There isn’t anything inherently wrong with a social algorithm. Just like there isn’t anything inherently wrong with an asexually reproducing banana plant or a banana-killing fungus. The issue comes when this technology is combined with an imperial social organization. In that case, a social algorithm can become a weapon of math destruction. For Cathy O’Neil, the three main characteristics of a weapon of math destruction are: (1) scale, (2) opacity, and (3) vicious self-reinforcement. And here, I want to focus on scale.

One of the main mantras of Silicon Valley seems to be scale. The goal isn’t just to build a new technology, but to build a technology that will scale to the whole world. Build a single system that will reach everyone. It is this imperial ambition that pushes us towards software monoculture.

Once a monoculture is established, even a small bug or bias in the system can have huge repercussions. The reason that exploits on Facebook, YouTube, or Twitter matter isn’t because they are particularly powerful — but because they reach so many. Combine this with opacity: I usually don’t know how Facebook or Twitter order my timeline, or how YouTube recommends my next video. Finally, throw in some vicious self-reinforcement: I stay longer on the social networking sites and engage with a more homogeneous type of content. Suddenly, even a small bias can start to have big effects.

To make things even more difficult: for the most important systems and processes, the repercussions can be difficult to spot. In the case of Gros Michel the effect was obvious: crop yield dropped until there was no more commercially viable Gros Michel bannanas. The farmer could directly see how the technological bug — a fungus attacking an asexually reproduced plant — was destroying their system. In the case of the Facebook security bug, the repercussions are relatively obvious: potential unauthorized access to 50 million accounts. The link to technology takes a little digging: finding the three bugs. But how do you approach measuring the repercussions of misinformation on social media? Or echo chambers?
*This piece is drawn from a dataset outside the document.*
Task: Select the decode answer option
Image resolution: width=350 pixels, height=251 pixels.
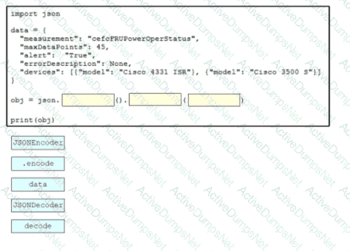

I don’t know how to approach many of these questions, but I wonder if there are useful insights that I could offer.

If we stick to the metaphor of ‘software monoculture’ then it suggests that evolution and ecology might offer a useful lens. Do you, dear reader, think that there is more than a metaphorical connection? Can evolution and ecology help us understand software monoculture? I’ve encountered the work of Stephanie Forrest on the evolution of software, and Russell Dinnage just pointed me to a study of biodiversity in the Linux ecosystem . I’m also familiar with the import of ecological models into finance for studying theecology of banks. But what else should I be reading?